- _Task_: What is wanted is an exact copy of all the entries.

- _Pixel coordinate grounding data_:
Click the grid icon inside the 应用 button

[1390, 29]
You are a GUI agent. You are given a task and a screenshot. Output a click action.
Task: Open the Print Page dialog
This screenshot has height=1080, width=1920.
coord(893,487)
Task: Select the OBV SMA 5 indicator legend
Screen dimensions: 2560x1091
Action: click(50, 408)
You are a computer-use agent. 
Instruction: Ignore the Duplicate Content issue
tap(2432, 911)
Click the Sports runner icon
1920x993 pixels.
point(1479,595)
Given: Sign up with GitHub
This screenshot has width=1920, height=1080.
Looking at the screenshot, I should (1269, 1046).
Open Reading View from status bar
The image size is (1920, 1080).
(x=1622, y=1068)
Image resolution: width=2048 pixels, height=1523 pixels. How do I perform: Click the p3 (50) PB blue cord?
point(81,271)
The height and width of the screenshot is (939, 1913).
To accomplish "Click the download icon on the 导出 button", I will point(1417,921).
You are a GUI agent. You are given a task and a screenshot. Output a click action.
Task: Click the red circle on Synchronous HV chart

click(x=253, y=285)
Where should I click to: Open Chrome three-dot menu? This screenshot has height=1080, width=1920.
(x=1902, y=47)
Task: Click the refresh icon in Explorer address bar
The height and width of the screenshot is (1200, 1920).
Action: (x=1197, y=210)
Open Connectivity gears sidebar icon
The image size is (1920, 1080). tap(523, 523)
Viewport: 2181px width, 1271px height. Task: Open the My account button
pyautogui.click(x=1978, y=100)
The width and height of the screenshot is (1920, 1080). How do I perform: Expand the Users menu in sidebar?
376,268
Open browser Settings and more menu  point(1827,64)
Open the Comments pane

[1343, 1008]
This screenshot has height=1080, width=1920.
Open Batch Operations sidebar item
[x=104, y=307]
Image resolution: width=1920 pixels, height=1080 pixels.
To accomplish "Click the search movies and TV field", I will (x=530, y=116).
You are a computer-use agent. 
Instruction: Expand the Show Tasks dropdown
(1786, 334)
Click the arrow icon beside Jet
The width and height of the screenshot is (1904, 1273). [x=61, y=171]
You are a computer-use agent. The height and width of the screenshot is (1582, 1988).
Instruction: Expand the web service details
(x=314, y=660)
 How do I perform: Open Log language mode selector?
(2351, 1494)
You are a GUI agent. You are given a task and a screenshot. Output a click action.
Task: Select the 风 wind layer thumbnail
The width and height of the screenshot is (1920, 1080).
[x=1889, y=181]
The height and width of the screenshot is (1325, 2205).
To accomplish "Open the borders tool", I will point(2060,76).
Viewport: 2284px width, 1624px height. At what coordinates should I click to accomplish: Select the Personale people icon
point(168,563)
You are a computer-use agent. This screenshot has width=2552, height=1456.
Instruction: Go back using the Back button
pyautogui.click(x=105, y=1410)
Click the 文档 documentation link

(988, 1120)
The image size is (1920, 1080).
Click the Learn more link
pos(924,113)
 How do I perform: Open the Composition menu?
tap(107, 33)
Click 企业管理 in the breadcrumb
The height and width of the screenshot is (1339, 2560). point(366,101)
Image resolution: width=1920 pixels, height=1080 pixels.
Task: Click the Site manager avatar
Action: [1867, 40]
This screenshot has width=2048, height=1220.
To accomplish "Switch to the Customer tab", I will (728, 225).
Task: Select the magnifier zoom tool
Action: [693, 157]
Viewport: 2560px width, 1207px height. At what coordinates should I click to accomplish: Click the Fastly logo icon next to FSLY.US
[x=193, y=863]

- _The completed task_:
Click the grid icon inside the 应用 button

[1390, 29]
You are a GUI agent. You are given a task and a screenshot. Output a click action.
Task: Open the Print Page dialog
This screenshot has height=1080, width=1920.
coord(893,487)
Task: Select the OBV SMA 5 indicator legend
Screen dimensions: 2560x1091
Action: click(50, 408)
You are a computer-use agent. 
Instruction: Ignore the Duplicate Content issue
tap(2432, 911)
Click the Sports runner icon
1920x993 pixels.
point(1479,595)
Given: Sign up with GitHub
This screenshot has width=1920, height=1080.
Looking at the screenshot, I should (1269, 1046).
Open Reading View from status bar
The image size is (1920, 1080).
(x=1622, y=1068)
Image resolution: width=2048 pixels, height=1523 pixels. How do I perform: Click the p3 (50) PB blue cord?
point(81,271)
The height and width of the screenshot is (939, 1913).
To accomplish "Click the download icon on the 导出 button", I will point(1417,921).
You are a GUI agent. You are given a task and a screenshot. Output a click action.
Task: Click the red circle on Synchronous HV chart

click(x=253, y=285)
Where should I click to: Open Chrome three-dot menu? This screenshot has height=1080, width=1920.
(x=1902, y=47)
Task: Click the refresh icon in Explorer address bar
The height and width of the screenshot is (1200, 1920).
Action: (x=1197, y=210)
Open Connectivity gears sidebar icon
The image size is (1920, 1080). tap(523, 523)
Viewport: 2181px width, 1271px height. Task: Open the My account button
pyautogui.click(x=1978, y=100)
The width and height of the screenshot is (1920, 1080). How do I perform: Expand the Users menu in sidebar?
376,268
Open browser Settings and more menu  point(1827,64)
Open the Comments pane

[1343, 1008]
This screenshot has height=1080, width=1920.
Open Batch Operations sidebar item
[x=104, y=307]
Image resolution: width=1920 pixels, height=1080 pixels.
To accomplish "Click the search movies and TV field", I will (x=530, y=116).
You are a computer-use agent. 
Instruction: Expand the Show Tasks dropdown
(1786, 334)
Click the arrow icon beside Jet
The width and height of the screenshot is (1904, 1273). [x=61, y=171]
You are a computer-use agent. The height and width of the screenshot is (1582, 1988).
Instruction: Expand the web service details
(x=314, y=660)
 How do I perform: Open Log language mode selector?
(2351, 1494)
You are a GUI agent. You are given a task and a screenshot. Output a click action.
Task: Select the 风 wind layer thumbnail
The width and height of the screenshot is (1920, 1080).
[x=1889, y=181]
The height and width of the screenshot is (1325, 2205).
To accomplish "Open the borders tool", I will point(2060,76).
Viewport: 2284px width, 1624px height. At what coordinates should I click to accomplish: Select the Personale people icon
point(168,563)
You are a computer-use agent. This screenshot has width=2552, height=1456.
Instruction: Go back using the Back button
pyautogui.click(x=105, y=1410)
Click the 文档 documentation link

(988, 1120)
The image size is (1920, 1080).
Click the Learn more link
pos(924,113)
 How do I perform: Open the Composition menu?
tap(107, 33)
Click 企业管理 in the breadcrumb
The height and width of the screenshot is (1339, 2560). point(366,101)
Image resolution: width=1920 pixels, height=1080 pixels.
Task: Click the Site manager avatar
Action: [1867, 40]
This screenshot has width=2048, height=1220.
To accomplish "Switch to the Customer tab", I will (728, 225).
Task: Select the magnifier zoom tool
Action: [693, 157]
Viewport: 2560px width, 1207px height. At what coordinates should I click to accomplish: Click the Fastly logo icon next to FSLY.US
[x=193, y=863]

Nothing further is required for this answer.